Exercise instructions :: Reproduce, unaltered, the line with "The width and height of the screenshot is (557, 431)." along with every line that follows it in the records, up to the last.

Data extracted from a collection
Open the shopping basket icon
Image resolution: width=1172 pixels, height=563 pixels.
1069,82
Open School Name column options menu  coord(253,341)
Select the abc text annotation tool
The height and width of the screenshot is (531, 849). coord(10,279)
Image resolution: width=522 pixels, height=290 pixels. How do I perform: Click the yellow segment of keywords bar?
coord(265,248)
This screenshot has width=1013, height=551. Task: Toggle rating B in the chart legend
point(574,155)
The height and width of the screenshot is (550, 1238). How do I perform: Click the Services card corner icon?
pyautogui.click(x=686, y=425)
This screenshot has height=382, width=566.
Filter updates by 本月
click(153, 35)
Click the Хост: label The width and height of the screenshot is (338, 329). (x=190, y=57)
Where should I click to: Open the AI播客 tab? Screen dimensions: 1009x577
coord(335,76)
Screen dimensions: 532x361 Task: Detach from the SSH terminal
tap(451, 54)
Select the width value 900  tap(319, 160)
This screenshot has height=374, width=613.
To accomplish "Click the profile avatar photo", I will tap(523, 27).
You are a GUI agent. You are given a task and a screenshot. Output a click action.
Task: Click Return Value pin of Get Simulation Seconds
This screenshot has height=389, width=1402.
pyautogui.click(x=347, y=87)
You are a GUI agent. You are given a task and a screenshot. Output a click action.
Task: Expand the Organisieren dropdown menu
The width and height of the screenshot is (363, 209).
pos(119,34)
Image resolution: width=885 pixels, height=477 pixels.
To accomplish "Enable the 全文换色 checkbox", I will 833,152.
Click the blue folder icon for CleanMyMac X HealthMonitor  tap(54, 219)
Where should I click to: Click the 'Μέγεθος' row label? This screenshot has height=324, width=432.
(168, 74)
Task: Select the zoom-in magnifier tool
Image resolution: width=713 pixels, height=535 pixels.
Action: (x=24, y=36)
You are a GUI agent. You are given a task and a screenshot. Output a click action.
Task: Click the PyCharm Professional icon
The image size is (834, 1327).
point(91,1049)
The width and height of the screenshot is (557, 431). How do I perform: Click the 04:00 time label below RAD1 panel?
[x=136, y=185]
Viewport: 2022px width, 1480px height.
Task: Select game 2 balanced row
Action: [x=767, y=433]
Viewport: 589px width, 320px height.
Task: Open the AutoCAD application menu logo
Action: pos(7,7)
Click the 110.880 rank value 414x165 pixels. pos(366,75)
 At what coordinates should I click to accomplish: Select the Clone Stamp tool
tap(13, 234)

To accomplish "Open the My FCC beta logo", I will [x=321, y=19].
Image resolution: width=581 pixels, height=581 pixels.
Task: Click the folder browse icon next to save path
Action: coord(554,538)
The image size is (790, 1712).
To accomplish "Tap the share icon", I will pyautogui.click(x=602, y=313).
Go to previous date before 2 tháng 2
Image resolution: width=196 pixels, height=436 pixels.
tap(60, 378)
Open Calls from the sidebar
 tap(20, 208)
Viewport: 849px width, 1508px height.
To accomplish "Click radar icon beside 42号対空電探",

Written reply ::
The width and height of the screenshot is (557, 431). How do I perform: Click the 04:00 time label below RAD1 panel?
[x=136, y=185]
Viewport: 2022px width, 1480px height.
Task: Select game 2 balanced row
Action: [x=767, y=433]
Viewport: 589px width, 320px height.
Task: Open the AutoCAD application menu logo
Action: pos(7,7)
Click the 110.880 rank value 414x165 pixels. pos(366,75)
 At what coordinates should I click to accomplish: Select the Clone Stamp tool
tap(13, 234)

To accomplish "Open the My FCC beta logo", I will [x=321, y=19].
Image resolution: width=581 pixels, height=581 pixels.
Task: Click the folder browse icon next to save path
Action: coord(554,538)
The image size is (790, 1712).
To accomplish "Tap the share icon", I will pyautogui.click(x=602, y=313).
Go to previous date before 2 tháng 2
Image resolution: width=196 pixels, height=436 pixels.
tap(60, 378)
Open Calls from the sidebar
 tap(20, 208)
Viewport: 849px width, 1508px height.
To accomplish "Click radar icon beside 42号対空電探",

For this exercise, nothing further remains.